Beyond Pairwise: Empowering LLM Alignment With Ranked Choice Modeling
This work addresses the problem of improving alignment efficiency and effectiveness for LLM developers and researchers by moving beyond pairwise methods, though it is incremental as it builds on existing preference optimization techniques.
The paper tackles the limitation of pairwise preference optimization in aligning large language models by proposing Ranked Choice Preference Optimization (RCPO), a framework that incorporates richer human feedback like multiwise comparisons and top-k rankings, and shows it consistently outperforms baselines on benchmarks such as AlpacaEval 2 and Arena-Hard with models like Llama-3-8B-Instruct and Gemma-2-9B-it.

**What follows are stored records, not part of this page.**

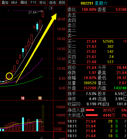Click the 标记 mark button
The image size is (127, 139).
(x=43, y=2)
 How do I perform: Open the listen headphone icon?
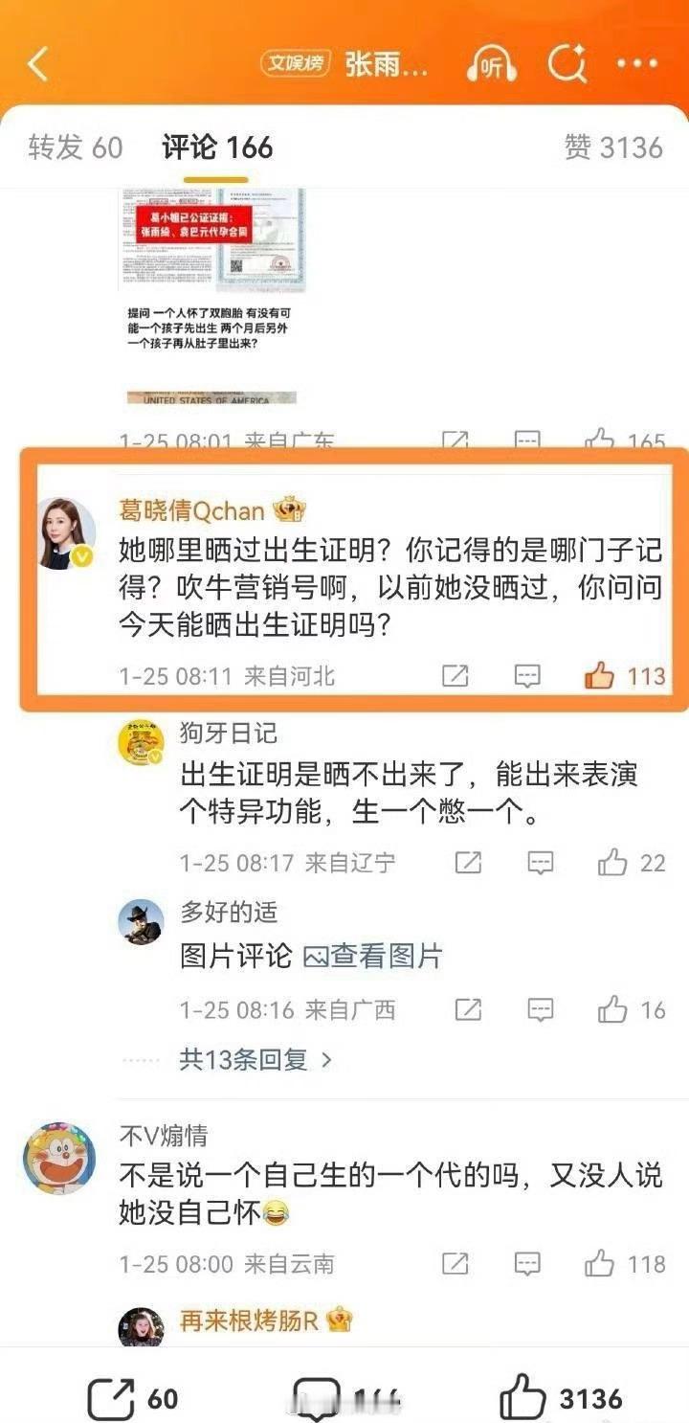pos(492,64)
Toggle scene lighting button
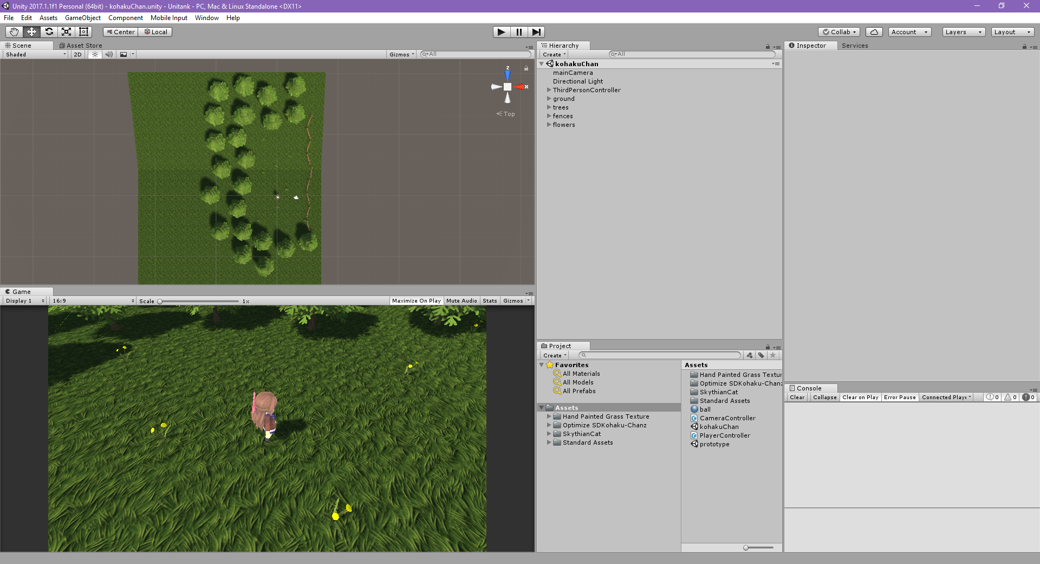Viewport: 1040px width, 564px height. (95, 54)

Alignment of large language models (LLMs) has predominantly relied on pairwise preference optimization, where annotators select the better of two responses to a prompt. While simple, this approach overlooks the opportunity to learn from richer forms of human feedback, such as multiwise comparisons and top-$k$ rankings. We propose Ranked Choice Preference Optimization (RCPO), a unified framework that bridges preference optimization with (ranked) choice modeling via maximum likelihood estimation. The framework is flexible, supporting both utility-based and rank-based choice models. It subsumes several existing pairwise methods (e.g., DPO, SimPO), while providing principled training objectives for richer feedback formats. We instantiate this framework with two representative ranked choice models (Multinomial Logit and Mallows-RMJ). Empirical studies on Llama-3-8B-Instruct and Gemma-2-9B-it across AlpacaEval 2 and Arena-Hard benchmarks show that RCPO consistently outperforms competitive baselines. RCPO shows how directly leveraging ranked preference data, combined with the right choice models, yields more effective alignment. It offers a versatile and extensible foundation for incorporating (ranked) choice modeling into LLM training.